- _SHORT EXERCISE_:
Copy out the following lines word for word, with nothing changed.
+++ DATA PROVIDED
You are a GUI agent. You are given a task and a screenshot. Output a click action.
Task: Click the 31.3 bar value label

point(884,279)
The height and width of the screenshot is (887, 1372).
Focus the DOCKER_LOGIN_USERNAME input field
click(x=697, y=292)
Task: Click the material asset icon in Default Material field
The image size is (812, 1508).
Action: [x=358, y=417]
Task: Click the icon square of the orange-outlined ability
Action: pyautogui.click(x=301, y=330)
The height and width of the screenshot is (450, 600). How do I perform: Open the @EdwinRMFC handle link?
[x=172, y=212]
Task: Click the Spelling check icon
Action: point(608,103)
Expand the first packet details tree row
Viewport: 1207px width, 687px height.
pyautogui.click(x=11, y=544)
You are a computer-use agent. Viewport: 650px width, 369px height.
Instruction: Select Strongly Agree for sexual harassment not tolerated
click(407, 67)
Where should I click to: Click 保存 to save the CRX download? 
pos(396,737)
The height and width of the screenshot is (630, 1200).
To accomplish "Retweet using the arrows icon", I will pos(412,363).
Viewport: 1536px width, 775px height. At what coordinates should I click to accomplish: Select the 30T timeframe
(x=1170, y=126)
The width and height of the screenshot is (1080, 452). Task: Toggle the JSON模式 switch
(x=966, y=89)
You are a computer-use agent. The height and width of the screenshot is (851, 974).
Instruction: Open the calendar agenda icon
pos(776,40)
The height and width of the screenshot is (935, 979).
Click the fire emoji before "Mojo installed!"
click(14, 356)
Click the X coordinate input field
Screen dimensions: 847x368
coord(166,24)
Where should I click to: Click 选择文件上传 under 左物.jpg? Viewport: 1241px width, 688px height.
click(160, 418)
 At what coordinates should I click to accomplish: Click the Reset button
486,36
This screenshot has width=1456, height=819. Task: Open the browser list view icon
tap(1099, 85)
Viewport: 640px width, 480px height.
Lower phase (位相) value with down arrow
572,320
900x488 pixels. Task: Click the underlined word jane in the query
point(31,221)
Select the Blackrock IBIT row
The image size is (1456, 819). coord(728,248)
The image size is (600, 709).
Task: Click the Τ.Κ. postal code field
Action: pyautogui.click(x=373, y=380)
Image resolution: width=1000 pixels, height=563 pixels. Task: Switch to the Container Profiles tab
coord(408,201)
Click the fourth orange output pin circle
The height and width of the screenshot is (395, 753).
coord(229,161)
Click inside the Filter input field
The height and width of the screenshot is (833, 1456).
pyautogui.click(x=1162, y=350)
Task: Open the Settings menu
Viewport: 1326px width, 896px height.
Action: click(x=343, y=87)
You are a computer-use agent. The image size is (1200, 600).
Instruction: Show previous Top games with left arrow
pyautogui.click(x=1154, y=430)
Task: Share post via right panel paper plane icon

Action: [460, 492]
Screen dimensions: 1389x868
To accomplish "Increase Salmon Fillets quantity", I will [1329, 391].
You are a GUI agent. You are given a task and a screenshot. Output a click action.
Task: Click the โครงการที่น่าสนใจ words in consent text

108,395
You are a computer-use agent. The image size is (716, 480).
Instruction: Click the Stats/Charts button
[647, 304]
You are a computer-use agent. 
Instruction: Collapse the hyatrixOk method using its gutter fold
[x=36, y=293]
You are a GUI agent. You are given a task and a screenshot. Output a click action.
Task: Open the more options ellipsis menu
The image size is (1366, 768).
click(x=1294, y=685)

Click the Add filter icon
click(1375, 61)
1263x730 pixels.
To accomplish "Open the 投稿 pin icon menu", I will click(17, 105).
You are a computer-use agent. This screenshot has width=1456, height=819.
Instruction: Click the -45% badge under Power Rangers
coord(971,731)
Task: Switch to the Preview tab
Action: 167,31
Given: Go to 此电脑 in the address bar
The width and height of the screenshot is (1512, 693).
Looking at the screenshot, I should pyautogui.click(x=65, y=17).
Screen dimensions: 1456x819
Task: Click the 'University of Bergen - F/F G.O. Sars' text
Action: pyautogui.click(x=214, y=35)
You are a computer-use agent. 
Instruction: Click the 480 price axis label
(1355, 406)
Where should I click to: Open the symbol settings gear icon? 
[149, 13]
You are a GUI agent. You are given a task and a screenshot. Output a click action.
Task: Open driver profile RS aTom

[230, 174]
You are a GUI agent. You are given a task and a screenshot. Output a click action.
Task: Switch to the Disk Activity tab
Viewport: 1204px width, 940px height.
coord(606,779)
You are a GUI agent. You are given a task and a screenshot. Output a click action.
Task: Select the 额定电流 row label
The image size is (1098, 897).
++++++
- _SOLUTION TO THE PROBLEM_:
You are a GUI agent. You are given a task and a screenshot. Output a click action.
Task: Click the 31.3 bar value label

point(884,279)
The height and width of the screenshot is (887, 1372).
Focus the DOCKER_LOGIN_USERNAME input field
click(x=697, y=292)
Task: Click the material asset icon in Default Material field
The image size is (812, 1508).
Action: [x=358, y=417]
Task: Click the icon square of the orange-outlined ability
Action: pyautogui.click(x=301, y=330)
The height and width of the screenshot is (450, 600). How do I perform: Open the @EdwinRMFC handle link?
[x=172, y=212]
Task: Click the Spelling check icon
Action: point(608,103)
Expand the first packet details tree row
Viewport: 1207px width, 687px height.
pyautogui.click(x=11, y=544)
You are a computer-use agent. Viewport: 650px width, 369px height.
Instruction: Select Strongly Agree for sexual harassment not tolerated
click(407, 67)
Where should I click to: Click 保存 to save the CRX download? 
pos(396,737)
The height and width of the screenshot is (630, 1200).
To accomplish "Retweet using the arrows icon", I will pos(412,363).
Viewport: 1536px width, 775px height. At what coordinates should I click to accomplish: Select the 30T timeframe
(x=1170, y=126)
The width and height of the screenshot is (1080, 452). Task: Toggle the JSON模式 switch
(x=966, y=89)
You are a computer-use agent. The height and width of the screenshot is (851, 974).
Instruction: Open the calendar agenda icon
pos(776,40)
The height and width of the screenshot is (935, 979).
Click the fire emoji before "Mojo installed!"
click(14, 356)
Click the X coordinate input field
Screen dimensions: 847x368
coord(166,24)
Where should I click to: Click 选择文件上传 under 左物.jpg? Viewport: 1241px width, 688px height.
click(160, 418)
 At what coordinates should I click to accomplish: Click the Reset button
486,36
This screenshot has width=1456, height=819. Task: Open the browser list view icon
tap(1099, 85)
Viewport: 640px width, 480px height.
Lower phase (位相) value with down arrow
572,320
900x488 pixels. Task: Click the underlined word jane in the query
point(31,221)
Select the Blackrock IBIT row
The image size is (1456, 819). coord(728,248)
The image size is (600, 709).
Task: Click the Τ.Κ. postal code field
Action: pyautogui.click(x=373, y=380)
Image resolution: width=1000 pixels, height=563 pixels. Task: Switch to the Container Profiles tab
coord(408,201)
Click the fourth orange output pin circle
The height and width of the screenshot is (395, 753).
coord(229,161)
Click inside the Filter input field
The height and width of the screenshot is (833, 1456).
pyautogui.click(x=1162, y=350)
Task: Open the Settings menu
Viewport: 1326px width, 896px height.
Action: click(x=343, y=87)
You are a computer-use agent. The image size is (1200, 600).
Instruction: Show previous Top games with left arrow
pyautogui.click(x=1154, y=430)
Task: Share post via right panel paper plane icon

Action: [460, 492]
Screen dimensions: 1389x868
To accomplish "Increase Salmon Fillets quantity", I will [1329, 391].
You are a GUI agent. You are given a task and a screenshot. Output a click action.
Task: Click the โครงการที่น่าสนใจ words in consent text

108,395
You are a computer-use agent. The image size is (716, 480).
Instruction: Click the Stats/Charts button
[647, 304]
You are a computer-use agent. 
Instruction: Collapse the hyatrixOk method using its gutter fold
[x=36, y=293]
You are a GUI agent. You are given a task and a screenshot. Output a click action.
Task: Open the more options ellipsis menu
The image size is (1366, 768).
click(x=1294, y=685)

Click the Add filter icon
click(1375, 61)
1263x730 pixels.
To accomplish "Open the 投稿 pin icon menu", I will click(17, 105).
You are a computer-use agent. This screenshot has width=1456, height=819.
Instruction: Click the -45% badge under Power Rangers
coord(971,731)
Task: Switch to the Preview tab
Action: 167,31
Given: Go to 此电脑 in the address bar
The width and height of the screenshot is (1512, 693).
Looking at the screenshot, I should pyautogui.click(x=65, y=17).
Screen dimensions: 1456x819
Task: Click the 'University of Bergen - F/F G.O. Sars' text
Action: pyautogui.click(x=214, y=35)
You are a computer-use agent. 
Instruction: Click the 480 price axis label
(1355, 406)
Where should I click to: Open the symbol settings gear icon? 
[149, 13]
You are a GUI agent. You are given a task and a screenshot. Output a click action.
Task: Open driver profile RS aTom

[230, 174]
You are a GUI agent. You are given a task and a screenshot. Output a click action.
Task: Switch to the Disk Activity tab
Viewport: 1204px width, 940px height.
coord(606,779)
You are a GUI agent. You are given a task and a screenshot. Output a click action.
Task: Select the 额定电流 row label
The image size is (1098, 897).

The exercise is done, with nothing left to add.